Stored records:
━━━━━━━━━━
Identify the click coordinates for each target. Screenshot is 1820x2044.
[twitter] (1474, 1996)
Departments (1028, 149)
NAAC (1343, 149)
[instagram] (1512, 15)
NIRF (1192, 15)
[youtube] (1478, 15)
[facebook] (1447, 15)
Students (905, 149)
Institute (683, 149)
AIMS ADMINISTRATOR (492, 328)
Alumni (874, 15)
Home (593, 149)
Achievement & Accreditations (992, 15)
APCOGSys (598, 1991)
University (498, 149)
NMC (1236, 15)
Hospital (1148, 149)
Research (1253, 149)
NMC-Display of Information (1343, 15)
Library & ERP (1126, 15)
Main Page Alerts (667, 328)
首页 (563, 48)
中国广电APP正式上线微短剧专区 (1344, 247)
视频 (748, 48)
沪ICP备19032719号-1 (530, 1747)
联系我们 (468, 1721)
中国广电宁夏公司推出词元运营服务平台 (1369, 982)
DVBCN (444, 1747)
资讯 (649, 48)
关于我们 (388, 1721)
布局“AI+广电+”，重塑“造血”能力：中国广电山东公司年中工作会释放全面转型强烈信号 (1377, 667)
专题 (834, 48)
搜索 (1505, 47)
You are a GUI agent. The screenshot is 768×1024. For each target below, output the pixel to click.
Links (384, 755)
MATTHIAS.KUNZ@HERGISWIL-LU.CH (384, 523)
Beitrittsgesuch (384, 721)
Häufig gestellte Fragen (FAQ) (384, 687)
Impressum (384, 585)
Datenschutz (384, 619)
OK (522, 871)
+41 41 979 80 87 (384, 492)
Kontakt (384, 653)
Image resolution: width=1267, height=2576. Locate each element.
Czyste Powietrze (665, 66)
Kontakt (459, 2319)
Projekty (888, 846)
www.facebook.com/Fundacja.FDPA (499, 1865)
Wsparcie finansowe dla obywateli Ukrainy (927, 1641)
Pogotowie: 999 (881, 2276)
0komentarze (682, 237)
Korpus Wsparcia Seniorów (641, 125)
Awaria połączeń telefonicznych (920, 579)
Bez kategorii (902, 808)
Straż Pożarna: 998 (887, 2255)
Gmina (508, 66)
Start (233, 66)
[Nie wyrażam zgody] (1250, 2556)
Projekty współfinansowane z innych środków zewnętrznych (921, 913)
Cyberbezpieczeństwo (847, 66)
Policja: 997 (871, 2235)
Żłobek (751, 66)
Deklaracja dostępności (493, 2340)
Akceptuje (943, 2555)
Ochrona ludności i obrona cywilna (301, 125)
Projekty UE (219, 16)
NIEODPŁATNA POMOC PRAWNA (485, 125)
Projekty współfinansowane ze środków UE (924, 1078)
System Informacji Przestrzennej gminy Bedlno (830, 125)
━━━━━━━━━━
Write every entry out again exactly.

Identify the click coordinates for each target. Screenshot is 1820x2044.
[twitter] (1474, 1996)
Departments (1028, 149)
NAAC (1343, 149)
[instagram] (1512, 15)
NIRF (1192, 15)
[youtube] (1478, 15)
[facebook] (1447, 15)
Students (905, 149)
Institute (683, 149)
AIMS ADMINISTRATOR (492, 328)
Alumni (874, 15)
Home (593, 149)
Achievement & Accreditations (992, 15)
APCOGSys (598, 1991)
University (498, 149)
NMC (1236, 15)
Hospital (1148, 149)
Research (1253, 149)
NMC-Display of Information (1343, 15)
Library & ERP (1126, 15)
Main Page Alerts (667, 328)
首页 (563, 48)
中国广电APP正式上线微短剧专区 (1344, 247)
视频 (748, 48)
沪ICP备19032719号-1 (530, 1747)
联系我们 (468, 1721)
中国广电宁夏公司推出词元运营服务平台 (1369, 982)
DVBCN (444, 1747)
资讯 (649, 48)
关于我们 (388, 1721)
布局“AI+广电+”，重塑“造血”能力：中国广电山东公司年中工作会释放全面转型强烈信号 (1377, 667)
专题 (834, 48)
搜索 (1505, 47)
You are a GUI agent. The screenshot is 768×1024. For each target below, output the pixel to click.
Links (384, 755)
MATTHIAS.KUNZ@HERGISWIL-LU.CH (384, 523)
Beitrittsgesuch (384, 721)
Häufig gestellte Fragen (FAQ) (384, 687)
Impressum (384, 585)
Datenschutz (384, 619)
OK (522, 871)
+41 41 979 80 87 (384, 492)
Kontakt (384, 653)
Image resolution: width=1267, height=2576. Locate each element.
Czyste Powietrze (665, 66)
Kontakt (459, 2319)
Projekty (888, 846)
www.facebook.com/Fundacja.FDPA (499, 1865)
Wsparcie finansowe dla obywateli Ukrainy (927, 1641)
Pogotowie: 999 (881, 2276)
0komentarze (682, 237)
Korpus Wsparcia Seniorów (641, 125)
Awaria połączeń telefonicznych (920, 579)
Bez kategorii (902, 808)
Straż Pożarna: 998 (887, 2255)
Gmina (508, 66)
Start (233, 66)
[Nie wyrażam zgody] (1250, 2556)
Projekty współfinansowane z innych środków zewnętrznych (921, 913)
Cyberbezpieczeństwo (847, 66)
Policja: 997 (871, 2235)
Żłobek (751, 66)
Deklaracja dostępności (493, 2340)
Akceptuje (943, 2555)
Ochrona ludności i obrona cywilna (301, 125)
Projekty UE (219, 16)
NIEODPŁATNA POMOC PRAWNA (485, 125)
Projekty współfinansowane ze środków UE (924, 1078)
System Informacji Przestrzennej gminy Bedlno (830, 125)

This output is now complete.